— Reading text —
I agree if it is kept impersonal. But it is hard to keep a topic such as this typical one focused, as you have someone jump in with "Well then don't come over here fishing... etc etc" and once again totally taking it down a side path/tangent.

I like discussing this topic, but it always seems to degrade as we have folks of varying experience, ages, maturity jumping in and really siderailing it...

Wasn't this topic about what county?


----------



## dblkluk (Oct 3, 2002)

I would guess its a toss up, Nelson, Ramsey or Bowman..


----------



## nodakoutdoors.com (Feb 27, 2002)

dblkluk said:


> I would guess its a toss up, Nelson, Ramsey or Bowman..


Thanks Erik, it was nice to see some answers to a question that turned into a debate.

I'd say it's hard to gauge where's busy and where isn't. I've noticed a lot of people change their dates and locations each year based on previous experiences. I've seen some areas that are busy one year....slow the next...and dead areas that are busy the next year.


----------



## KEN W (Feb 22, 2002)

The question is where are most of the NR going.......the most NR hunt in zones 1 and 2.That is south central ND.For that reason the GNF has put in the stipulation that they can only hunt in one of the 2 zones for 7 of their 14 days and all of zone 3(the rest of the state) the other 7 days.......unfortunately the legislature in all it's wisdom was stupid enough to countermand this by making a statewide license.

The GNF put in those zones to spread out the pressure and not have everyone huntiung in those areas.This would have allowed the whole state to benefit from NR money not just those few towns in zones 1 and 2.But some people can't see the light when it is shining right in their eyes.To many legislators who don't have a clue and neither do the tourism people.

So looking at zones 1 and 2 on this map will tell you where most NR hunt.


----------



## R y a n (Apr 4, 2005)

R y a n said:


> My understanding is that in regards to waterfowl the top counties.. are Ramsey, Kidder, Stutsman, Benson, McClean, Burleigh, Ward, Logan, McIntosh, McHenry, Mountrail, Eddy, Wells, Sheridan
> 
> and roughly in that order (anecdotal only)


Hmmm looks like my anecdotal was fairly close to accurate...

Thanks Ken!


----------



## Colt (Oct 25, 2007)

Thanks Ken.

WOW!!! I wasn't trying to start a NR vs R debate. I was just curious if most NR know about the the the water that is normally in certain counties or if they concentrate on Devil's Lake or the Missouri River System.

— Tasks to carry out —
[a] Reproduce the part of the forum thread that opens with the words containing "Thanks Erik, it" and closes with "(Feb 22, 2002)".
[b] Answer these questions from the forum thread, one line each:
(i) Which three counties does dblkluk guess are a toss up?
(ii) According to KEN W, in which zones do most NR hunt?
(iii) Under the GNF stipulation, how many of their 14 days could NR hunt in one of those zones?

— Supplied information —
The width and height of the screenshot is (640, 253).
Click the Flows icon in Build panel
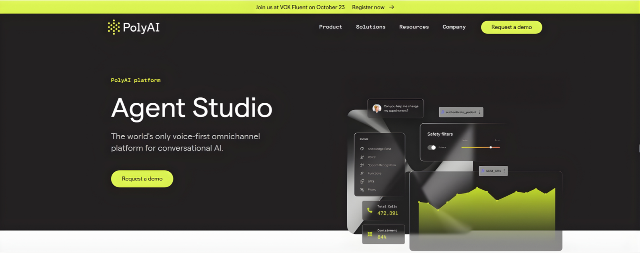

— Task answers —
[a]
Thanks Erik, it was nice to see some answers to a question that turned into a debate.

I'd say it's hard to gauge where's busy and where isn't. I've noticed a lot of people change their dates and locations each year based on previous experiences. I've seen some areas that are busy one year....slow the next...and dead areas that are busy the next year.


----------



## KEN W (Feb 22, 2002)

[b]
(i) Nelson, Ramsey and Bowman.
(ii) Zones 1 and 2, in south central ND.
(iii) 7 days.